◆ Work request:
Please restate, exactly, only the lines from the beginning of the listing below through the line containing "This screenshot has width=640, height=489.", with the pictures left out.

◆ Supplied material:

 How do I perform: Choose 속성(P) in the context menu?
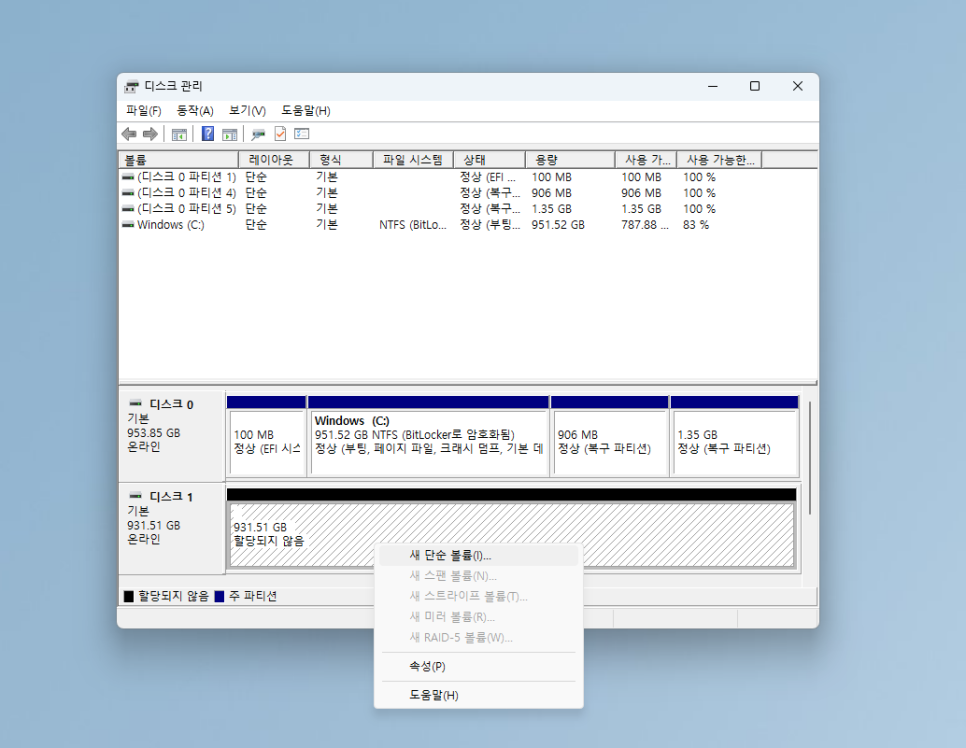tap(427, 666)
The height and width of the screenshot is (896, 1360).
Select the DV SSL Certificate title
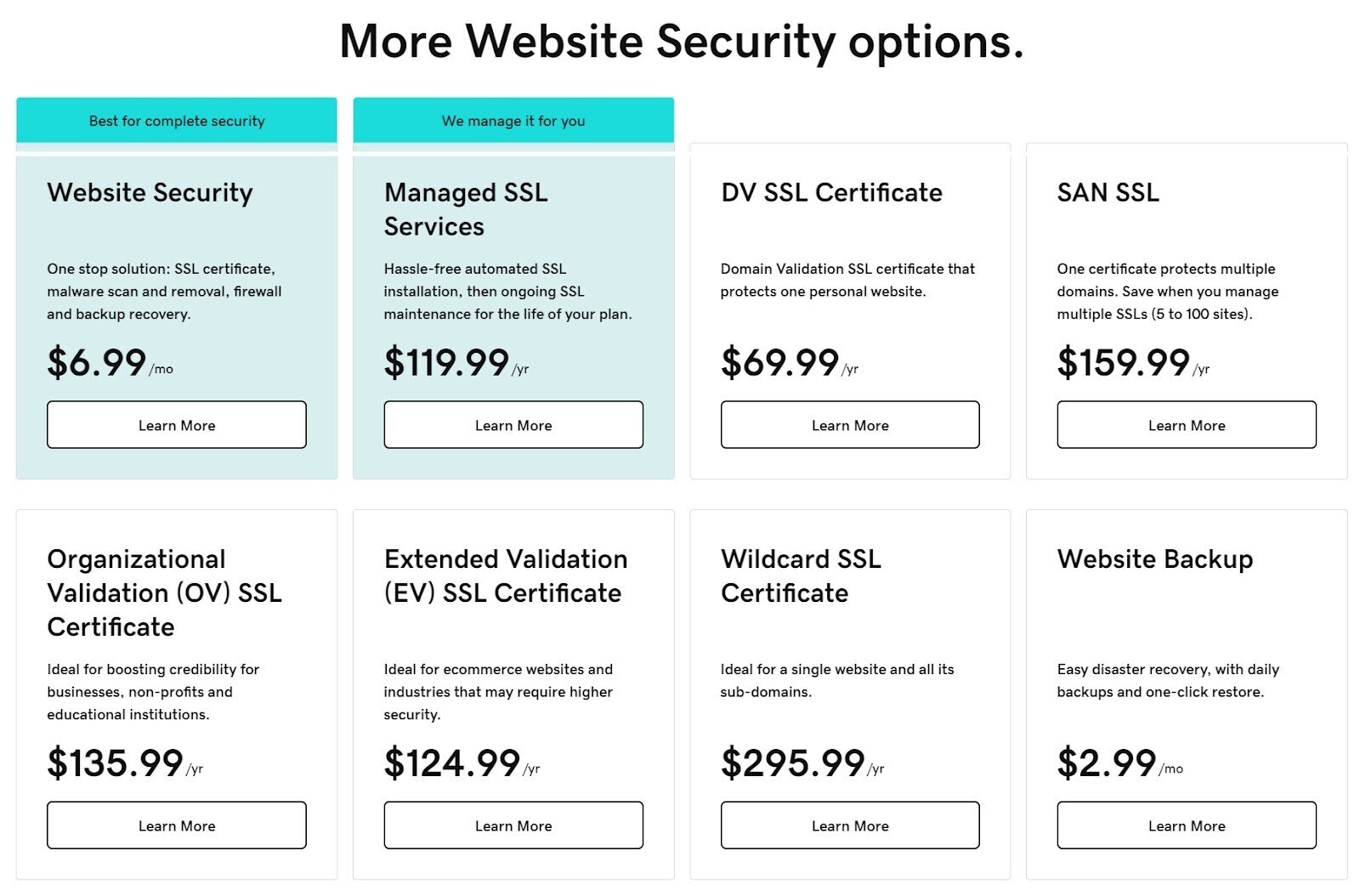830,194
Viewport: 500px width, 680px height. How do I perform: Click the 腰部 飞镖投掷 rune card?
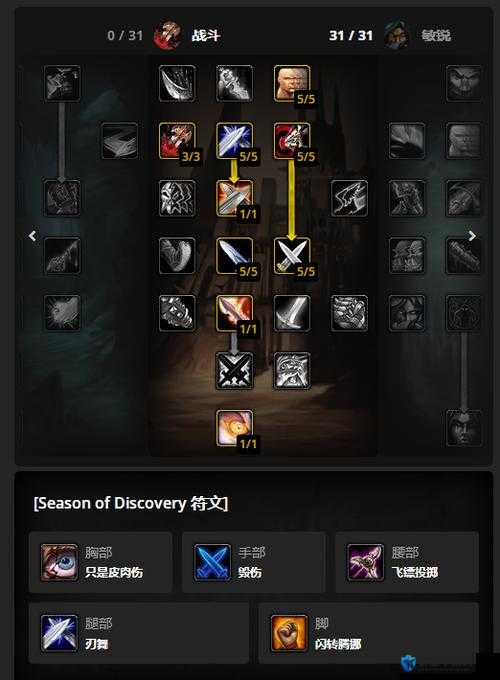(x=407, y=562)
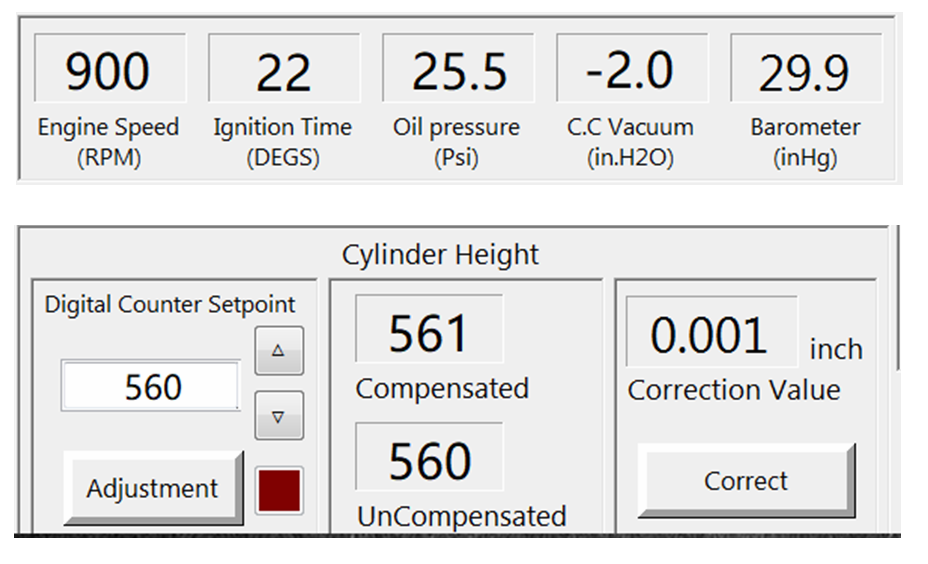Click the Cylinder Height panel title
Screen dimensions: 928x564
tap(440, 255)
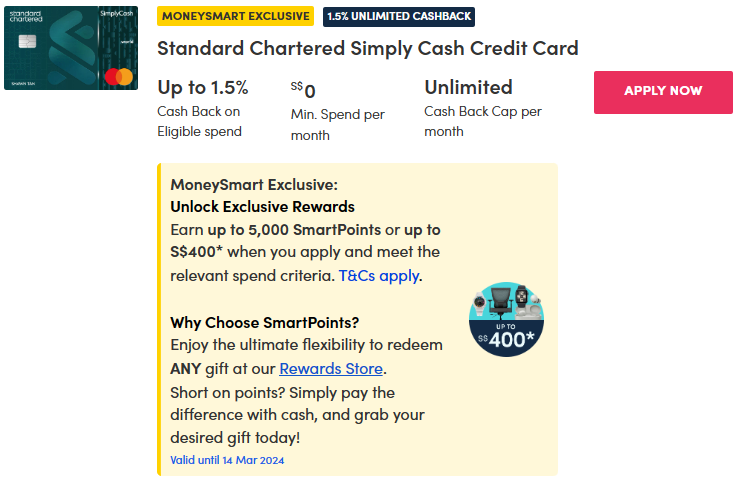The height and width of the screenshot is (486, 736).
Task: Click the UP TO S$400 gift badge
Action: (x=506, y=320)
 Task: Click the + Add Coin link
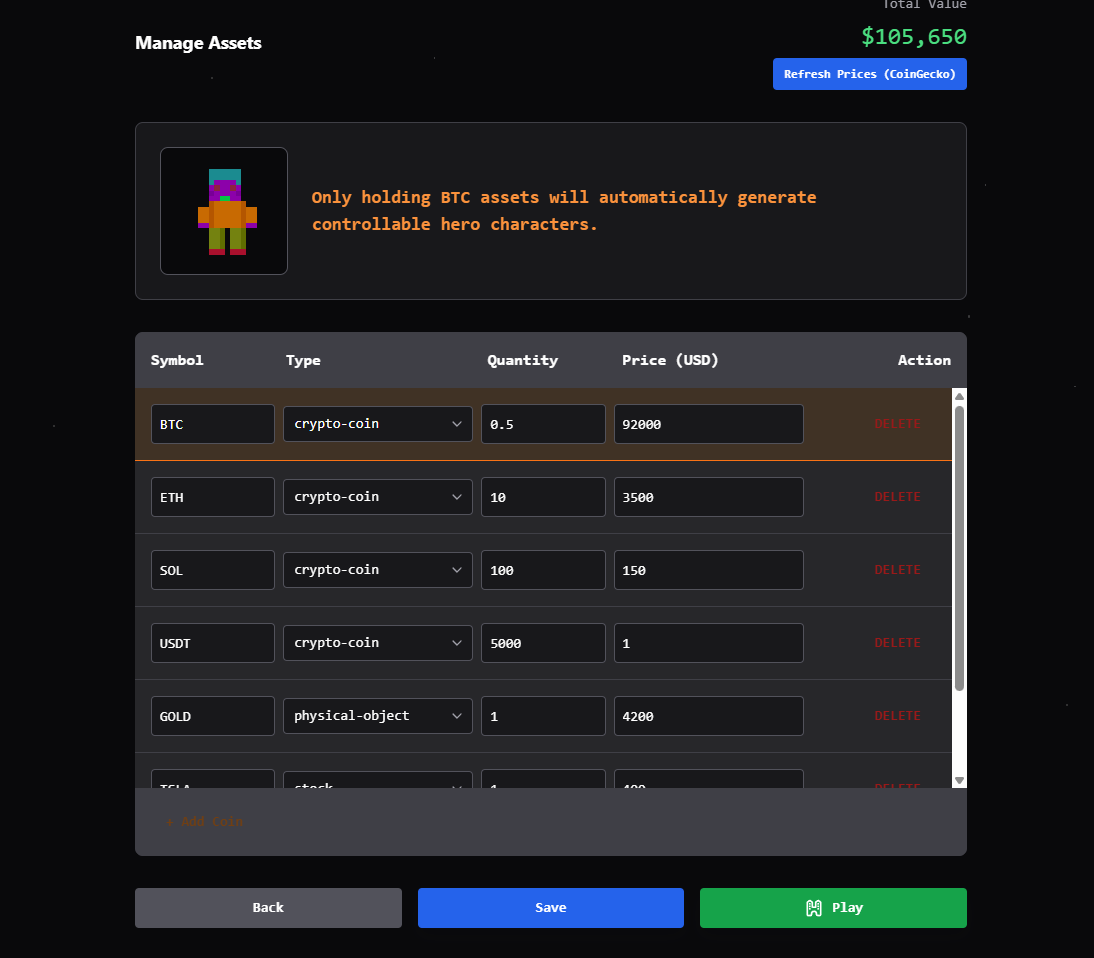pos(203,820)
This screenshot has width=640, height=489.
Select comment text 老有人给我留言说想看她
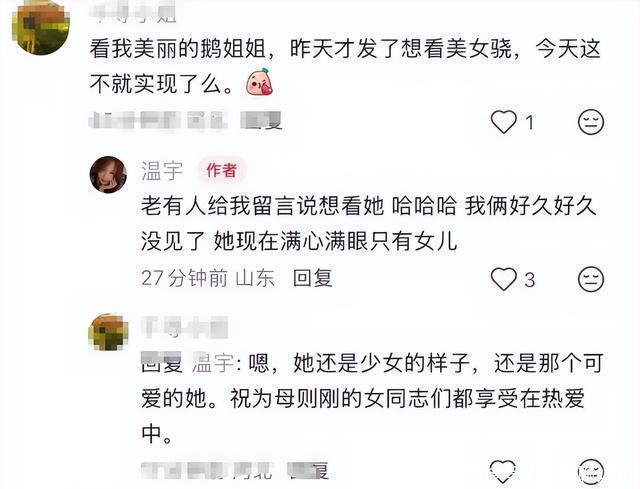pyautogui.click(x=262, y=206)
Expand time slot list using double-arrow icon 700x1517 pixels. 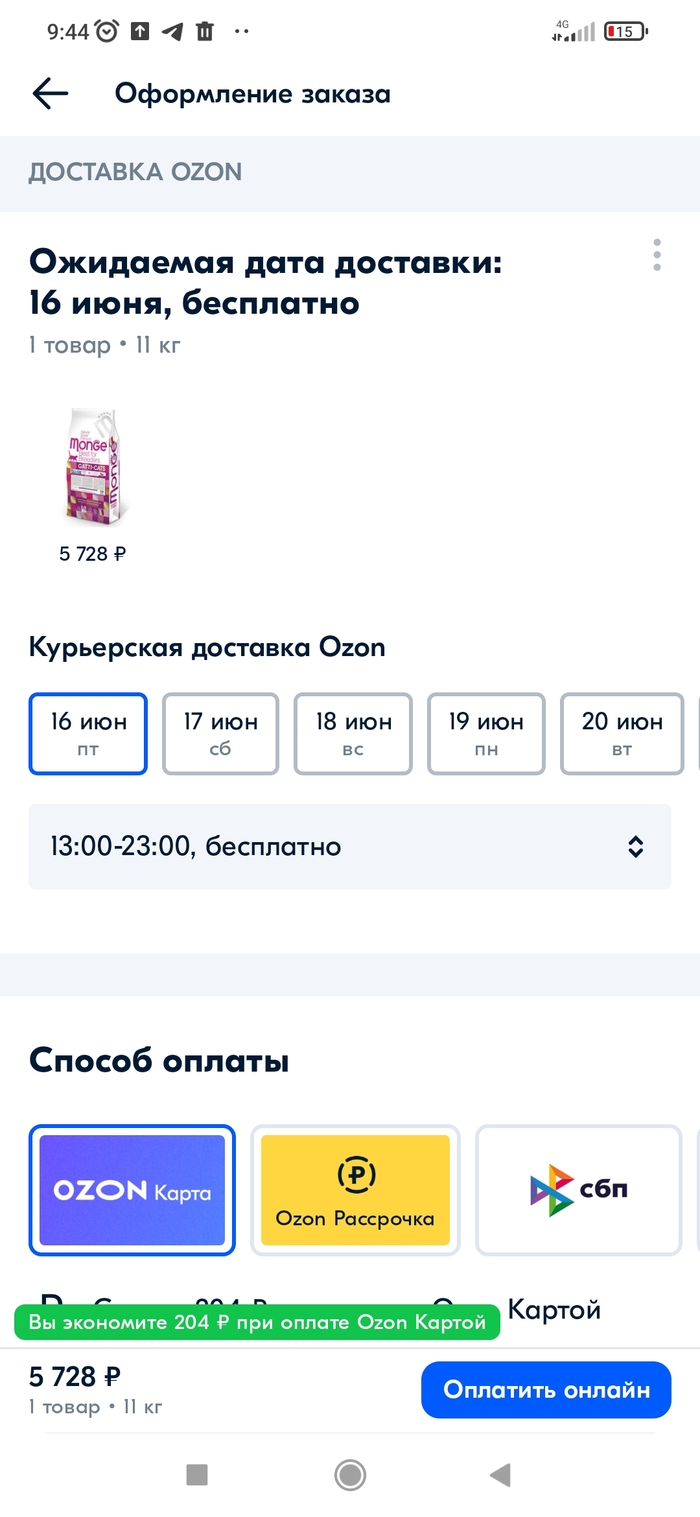pyautogui.click(x=635, y=847)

◆ Output of the exercise:
 How do I perform: Choose 속성(P) in the context menu?
tap(427, 666)
The height and width of the screenshot is (896, 1360).
Select the DV SSL Certificate title
830,194
Viewport: 500px width, 680px height. How do I perform: Click the 腰部 飞镖投掷 rune card?
(x=407, y=562)
Click the Cylinder Height panel title
Screen dimensions: 928x564
tap(440, 255)
The height and width of the screenshot is (486, 736).
Task: Click the UP TO S$400 gift badge
Action: (x=506, y=320)
 Task: Click the + Add Coin link
pos(203,820)
This screenshot has width=640, height=489.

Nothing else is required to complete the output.